Route of Transmission

According to the CDC, Zika spreads primarily through the bite of an Aedes species of mosquito, and the mosquito can bite day or night. Other modes of transmission can be through sex with an infected person, from a pregnant woman with the illness to her fetus, and possibly through blood transfusions (WHO, 2022).”It is likely that the outbreaks in almost all the islands, including the one in Brazil, were first imported to these islands/country by infected individuals who later served as reservoirs hosts for mosquito transmission to naive individuals” (Hills et al., 2017).

Impact on the Community

The impact on my community at a systems-level will involve many resources. Recognizing that ZIKA, Congenital Zika Syndrome (CZS), or GBS can happen in our community is one step requiring testing and education of both the community and the healthcare system. In addition, we would need an increase in all types of healthcare providers (nursing assistants, personal care attendants, respite workers, nurses, physical therapists, occupational therapists, social workers, public health nurses, and providers, to name just a few). The hospital will need to increase the bed capacity for pediatrics, ICU, and general medicine. The clinics will need to increase the reproductive services so that people will have increased access to reproductive health.

It would involve increasing vector (mosquito) control at the city, county, and state levels. Community awareness of mosquito control methods the public can do in their area to help. Research and data collection will need to be done and studied to determine if ZIKA is in our area because of travel-related cases versus spreading from human to human. All of this requires funding. Unfortunately, our community is limited in its financial resources and would require additional funding than what the community can fund on its own. The cost to the parents to care for a child born with CZS will be more than I can imagine. In addition, the school systems will need to increase the staff and resources the public education system offers.

Reporting Protocol

The reporting protocol for an outbreak in my community varies. The Minnesota Department of Health (MDH) has the Zika virus on the list to be reported within one working day (Minnesota Department of Health, 2019a). The MDH has a phone number or form that can be used when registering the disease. eThe MDH states, “Health care practitioners (health care facilities, medical laboratories, and in certain circumstances veterinarians and veterinary medical laboratories) are required to report disease to the Minnesota Department of Health (MDH) under Minnesota state law” (Minnesota Department of Health, 2019b). It also adds”any person in charge of any institution, school, child care facility, or camp is also required to report disease to MDH” (Minnesota Department of Health, 2019b).

At our local hospital in northern Minnesota, I spoke with our infection control department manager Lisa Hesse. Lisa informed me that the department runs the reports of infectious diseases for our hospital twice a week and if a reportable disease like Zika is on the list, she reports it to MDH (April 27, 2022). At the clinic, Nurse Practioner Amanda Perkovich stated her nurse runs daily reports during the workweek and notifies the reportable illnesses to the MDH (May 2, 2022). The lab results are also sent to the provider who ordered the test, informing the patient in both situations. The MDH takes the information, sets up the needed contact tracing, and will contact the local area health department of the outbreak for further assistance.
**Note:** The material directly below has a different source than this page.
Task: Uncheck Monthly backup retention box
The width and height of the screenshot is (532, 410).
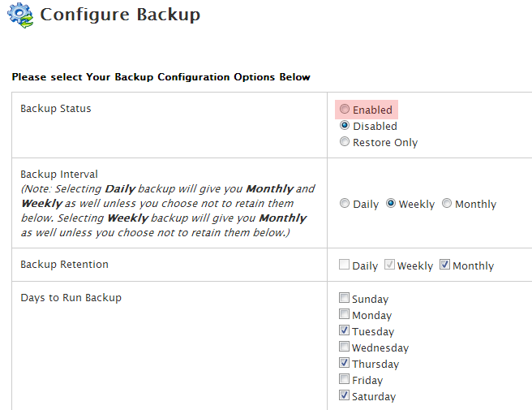Action: tap(444, 265)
Two Strategies to Prevent an Outbreak in My Community

Two strategies to prevent an outbreak in my community would involve education and mosquito control. Through education, I would attack this topic on multiple levels. First, I would send information/brochures to the health care providers about the potential travel risk to inform their patients of childbearing age to take precautions such as mosquito repellent, birth control measures, and condom use for two months after traveling to a high-risk area. I would also speak with the local travel agencies and inform them of high-risk areas and have information available for their clients. I would work with the area public school nurses and health educators to educate students on mosquito illnesses and preventative methods. I can write to legislators/policymakers about the importance of implementing testing for Zika on babies born with microcephaly or CZS, whether or not any known symptoms/travel were identified.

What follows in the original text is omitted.